▶ **ASSIGNMENT**
Repeat the records below line by line, exactly, finishing on the line that contains "Book (191, 996)".
- Opening Delimiter -
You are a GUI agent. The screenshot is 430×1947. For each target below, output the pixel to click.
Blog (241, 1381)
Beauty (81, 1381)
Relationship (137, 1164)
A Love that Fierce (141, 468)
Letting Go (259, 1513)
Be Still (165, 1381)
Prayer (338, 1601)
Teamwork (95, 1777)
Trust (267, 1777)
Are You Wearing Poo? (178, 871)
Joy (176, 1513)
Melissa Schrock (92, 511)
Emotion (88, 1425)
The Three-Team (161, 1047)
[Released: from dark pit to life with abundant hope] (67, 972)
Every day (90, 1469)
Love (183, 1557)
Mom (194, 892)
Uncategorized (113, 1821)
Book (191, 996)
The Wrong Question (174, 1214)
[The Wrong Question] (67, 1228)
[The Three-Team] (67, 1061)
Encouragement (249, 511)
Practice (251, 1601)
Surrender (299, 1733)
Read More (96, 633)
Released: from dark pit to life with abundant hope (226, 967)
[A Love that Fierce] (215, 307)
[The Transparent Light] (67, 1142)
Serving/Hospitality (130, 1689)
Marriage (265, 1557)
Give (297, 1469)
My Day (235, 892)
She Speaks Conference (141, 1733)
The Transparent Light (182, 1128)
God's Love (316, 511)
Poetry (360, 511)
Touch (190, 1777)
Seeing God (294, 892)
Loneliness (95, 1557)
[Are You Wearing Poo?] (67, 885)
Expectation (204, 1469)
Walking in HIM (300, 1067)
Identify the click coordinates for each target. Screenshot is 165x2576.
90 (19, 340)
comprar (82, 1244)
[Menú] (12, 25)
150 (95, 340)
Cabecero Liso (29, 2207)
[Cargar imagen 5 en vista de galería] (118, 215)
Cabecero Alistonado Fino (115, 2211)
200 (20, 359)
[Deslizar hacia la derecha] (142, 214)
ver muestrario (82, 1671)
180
- Closing Delimiter -
▶ **COMPLETED TASK**
You are a GUI agent. The screenshot is 430×1947. For each target below, output the pixel to click.
Blog (241, 1381)
Beauty (81, 1381)
Relationship (137, 1164)
A Love that Fierce (141, 468)
Letting Go (259, 1513)
Be Still (165, 1381)
Prayer (338, 1601)
Teamwork (95, 1777)
Trust (267, 1777)
Are You Wearing Poo? (178, 871)
Joy (176, 1513)
Melissa Schrock (92, 511)
Emotion (88, 1425)
The Three-Team (161, 1047)
[Released: from dark pit to life with abundant hope] (67, 972)
Every day (90, 1469)
Love (183, 1557)
Mom (194, 892)
Uncategorized (113, 1821)
Book (191, 996)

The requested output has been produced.